Neuropeptide Y (NPY) is a small polypeptide expressed in neurons of the central and peripheral nervous systems (Tatemoto et al. 1982). Abundant NPY fibers run parallel to muscle fibers to innervate smooth muscle fibers and vessels in the prostate (Chapple et al. 1991; Properzi et al. 1992; Iwasa 1993; Jen and Dixon 1995). Some authors (Kanzaki et al. 1996) have detected intense NPY immunoreactivity in cultured Leydig cells, and NPY transcripts have been detected in Leydig cells, Sertoli cells, epididymis, and vas deferens of the rat. Therefore, extraneuronal members of the family of NPY-related peptides appear to be involved in the physiology of male reproductive tract. Although many neuropeptides and related substances have been investigated in studies on innervation and neuroendocrine cell interactions in normal and pathological prostates (Chapple et al. 1991; Properzi et al. 1992; Gkonos et al. 1995; Jen and Dixon 1995; Tainio 1995), few studies on the presence of neuropeptide-like substances in epithelial non-neuroendo-crine prostate cells or in prostate secretions have been developed.
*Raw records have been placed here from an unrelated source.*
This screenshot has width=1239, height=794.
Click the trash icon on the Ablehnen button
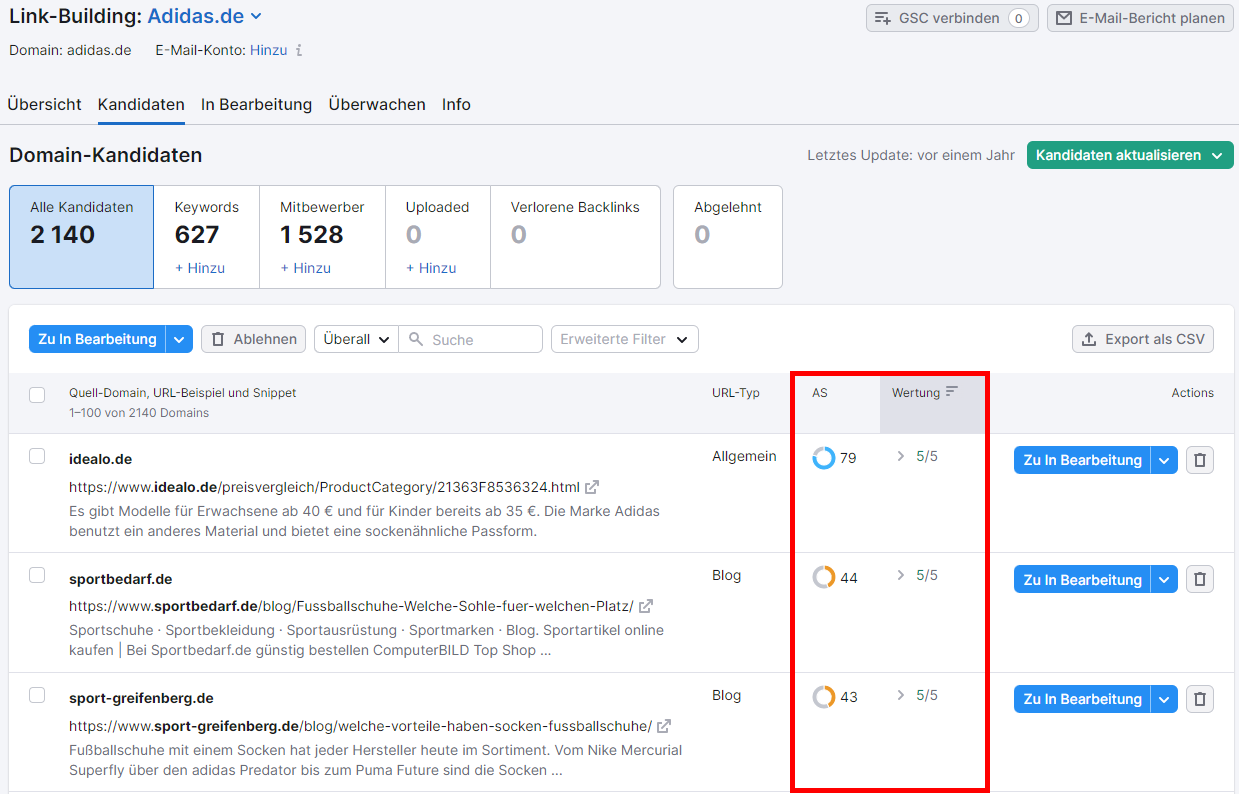point(217,338)
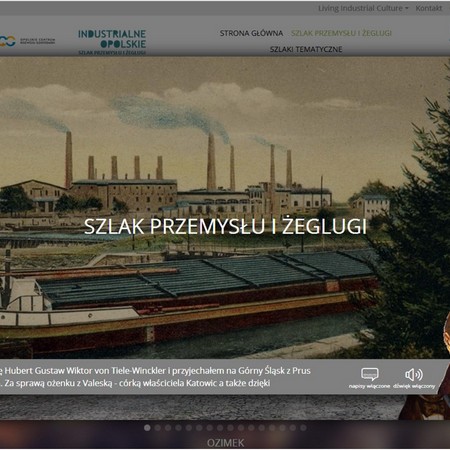Select Szlak Przemysłu i Żeglugi menu item
This screenshot has height=450, width=450.
[x=341, y=33]
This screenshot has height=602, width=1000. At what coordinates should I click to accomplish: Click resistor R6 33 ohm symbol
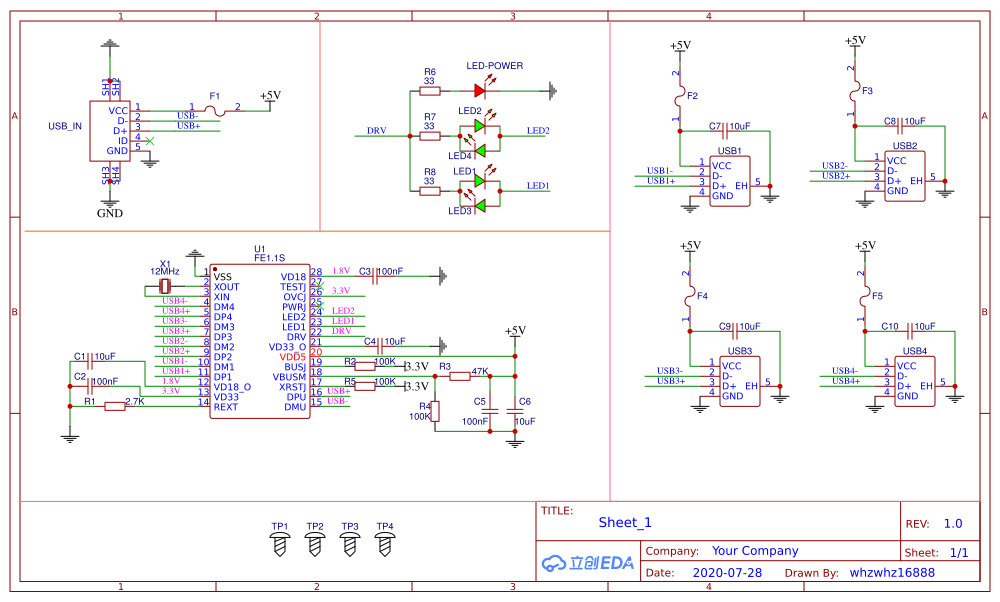[430, 91]
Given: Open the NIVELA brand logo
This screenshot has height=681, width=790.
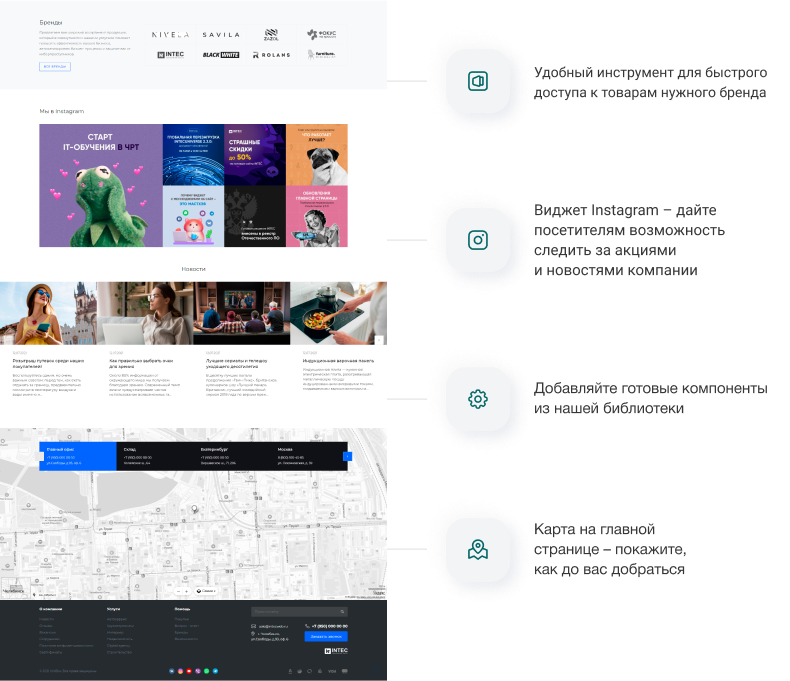Looking at the screenshot, I should click(x=170, y=35).
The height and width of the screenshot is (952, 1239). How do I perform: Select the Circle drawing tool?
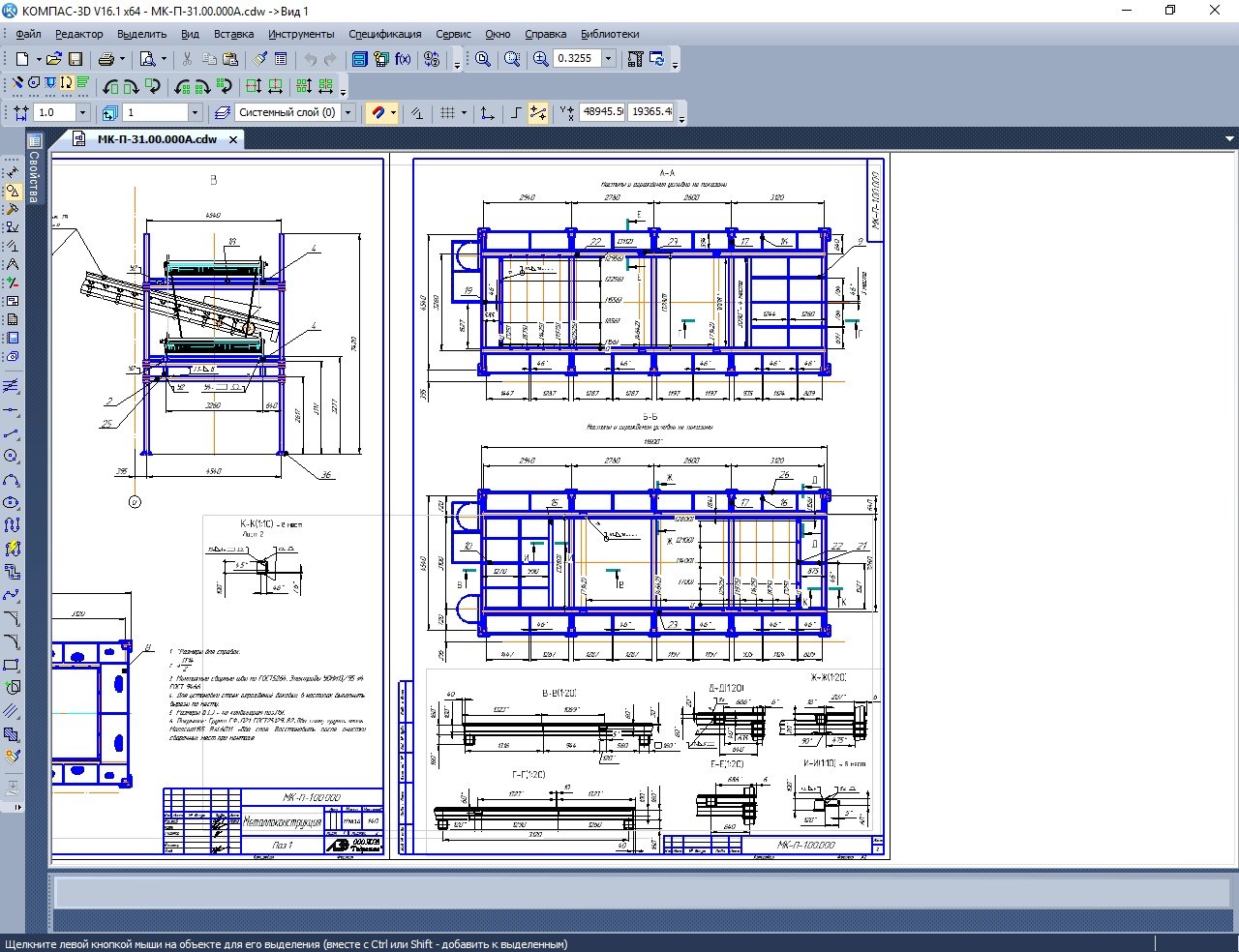click(x=12, y=456)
In the present work, we hypothesized that some peptides that have been described to perform only endocrine–paracrine activity might also have an exocrine function, and that the secretion of these proteins into the prostate fluid could be relevant for the composition and properties of the seminal plasma (Di-Sant'Agnese et al. 1989; Iwamura et al. 1994). In addition, changes in the expression of these substances in disorders such as benign prostatic hyperplasia (BPH) could add more information about epithelial alterations produced in abnormal prostate growth.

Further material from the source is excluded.